From: aidotengineer
While ChatGPT is one of the fastest-growing applications in history, with hundreds of millions of daily users, its user experience can be confusing [00:00:00]. A key issue is the disjointed interaction between its voice and text functionalities, making them feel as if they were developed by separate companies [00:01:18]. This phenomenon, termed “shipping the org chart” by Scott Hanselman, describes how internal organizational structures can inadvertently manifest as fragmented user experiences [00:01:20].
Identifying Key User Experience Issues
The current ChatGPT interface presents two separate buttons for voice interaction: a voice-to-text option and a voice-to-voice option [00:00:20]. While the voice interface can respond to prompts like writing an email [00:00:41], it can only respond through voice [00:01:03]. To collaborate on a written email, users must end the call and find a voice transcript, often with formatting applied at the end [00:01:07]. An ideal experience would be multimodal, combining text and voice seamlessly [00:01:14]. This lack of cohesive design is similar to a “science fair full of potential options,” rather than a unified product [00:01:59].

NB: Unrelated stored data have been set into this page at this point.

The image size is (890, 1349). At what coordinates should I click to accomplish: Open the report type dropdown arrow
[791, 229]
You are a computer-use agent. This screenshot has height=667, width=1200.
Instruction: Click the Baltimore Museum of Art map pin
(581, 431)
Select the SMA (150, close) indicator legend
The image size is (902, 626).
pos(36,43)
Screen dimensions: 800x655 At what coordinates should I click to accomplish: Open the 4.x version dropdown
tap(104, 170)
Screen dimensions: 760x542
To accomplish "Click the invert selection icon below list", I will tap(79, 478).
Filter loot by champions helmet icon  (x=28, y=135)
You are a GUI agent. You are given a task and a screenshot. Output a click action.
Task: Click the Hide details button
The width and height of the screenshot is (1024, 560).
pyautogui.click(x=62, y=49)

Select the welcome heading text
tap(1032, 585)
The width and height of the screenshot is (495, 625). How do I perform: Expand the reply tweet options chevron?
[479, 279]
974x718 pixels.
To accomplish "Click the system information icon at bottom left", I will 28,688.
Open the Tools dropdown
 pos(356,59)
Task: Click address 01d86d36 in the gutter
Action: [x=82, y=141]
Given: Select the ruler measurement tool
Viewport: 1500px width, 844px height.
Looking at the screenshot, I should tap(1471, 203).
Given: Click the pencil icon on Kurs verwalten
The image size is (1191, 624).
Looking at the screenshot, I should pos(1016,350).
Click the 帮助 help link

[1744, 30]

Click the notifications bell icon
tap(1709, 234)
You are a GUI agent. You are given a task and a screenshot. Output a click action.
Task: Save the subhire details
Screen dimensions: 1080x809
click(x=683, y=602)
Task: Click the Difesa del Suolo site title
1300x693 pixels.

Proposed Enhancements for AI Applications
Two primary changes can significantly improve the user experience:
- Simultaneous Voice and Text Interaction: Allowing users to interact using both voice and text at the same time [00:02:14].
- Intelligent Model Selection: Automatically choosing the most appropriate AI model based on the user’s query [00:02:16].
Leveraging Off-the-Shelf Tools
These enhancements can be achieved using off-the-shelf tools and APIs [00:02:20]. For instance, “40 Realtime” can facilitate live audio chat, while tool calls can manage the rest [00:02:23].
- Sending Text Details: An application can be designed to send text for longer details such as links and drafts [00:02:29].
- Smarter Model Handoff: A research tool could hand off complex queries to a more capable model to generate a detailed answer [00:02:34].
Enhanced User Interface Concept
Imagine an updated interface where a voice button transitions the app to voice mode, complete with mute, end call, and a new “chat” button [00:02:40]. This chat button would reveal a panel similar to iMessage, allowing users to text while on a call, with call controls at the top, a reminder of past queries, and a text response area for detailed outputs like email drafts [00:02:51].
Handling Complex Queries with Reasoning Models
For queries requiring more detail, a “reasoning model” pattern can be employed. This concept is explored in developer tools like Warp Terminal, which enables writing code in any environment [00:03:14].
- Simple Actions: For simple tasks, such as “undo my last commit,” the system hands off to a coding agent that runs commands in the terminal [00:03:21].
- Complex Actions: For complex requests, like “refactor this entire codebase to use Flutter instead,” the system detects complexity and uses a reasoning model to formulate a plan, ensuring the code functions correctly [00:03:30].
This pattern, leveraging heuristics, allows the system to hand off to a reasoning model when details, pros, and cons are requested, indicate thinking time, and then return a comprehensive response [00:03:44].
Practical Implementation with Off-the-Shelf APIs
Building these features with off-the-shelf APIs is straightforward [00:03:57]. For instance, when asked for a park link and then its history, the system can provide a link and then elaborate on the history, prompting the user to “check the chat for more details” [00:04:08].
A “send chat message” tool can be used to send details that are more easily explained via text [00:04:37]. This can be achieved with simple descriptions, without extensive system prompts, demonstrating the power of simple prompts in modern AI development [00:04:46]. For reasoning models, another tool can be used to delve deeper into a topic, sending details to the model and allowing it to respond or dump information directly into the client [00:04:57].
The source code for these enhancements is available on GitHub under “fix gpt” [00:05:13].